WORK TO COMPLETE:
Please pick out and copy every line of the items below that contains the word "Click". Matching is case-sensitive.

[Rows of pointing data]
= = = =
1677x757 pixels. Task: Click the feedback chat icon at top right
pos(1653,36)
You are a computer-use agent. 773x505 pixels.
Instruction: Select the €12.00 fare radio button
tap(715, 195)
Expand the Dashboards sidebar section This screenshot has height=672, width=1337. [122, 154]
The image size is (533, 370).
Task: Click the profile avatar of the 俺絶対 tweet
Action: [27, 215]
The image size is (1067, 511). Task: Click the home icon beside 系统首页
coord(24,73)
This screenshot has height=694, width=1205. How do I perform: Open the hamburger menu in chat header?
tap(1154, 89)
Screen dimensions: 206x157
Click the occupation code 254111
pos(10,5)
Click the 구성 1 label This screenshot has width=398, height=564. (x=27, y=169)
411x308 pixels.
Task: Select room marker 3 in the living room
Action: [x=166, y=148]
= = = =
TASK SOLUTION:
1677x757 pixels. Task: Click the feedback chat icon at top right
Task: Click the profile avatar of the 俺絶対 tweet
The image size is (1067, 511). Task: Click the home icon beside 系统首页
Click the occupation code 254111
Click the 구성 1 label This screenshot has width=398, height=564. (x=27, y=169)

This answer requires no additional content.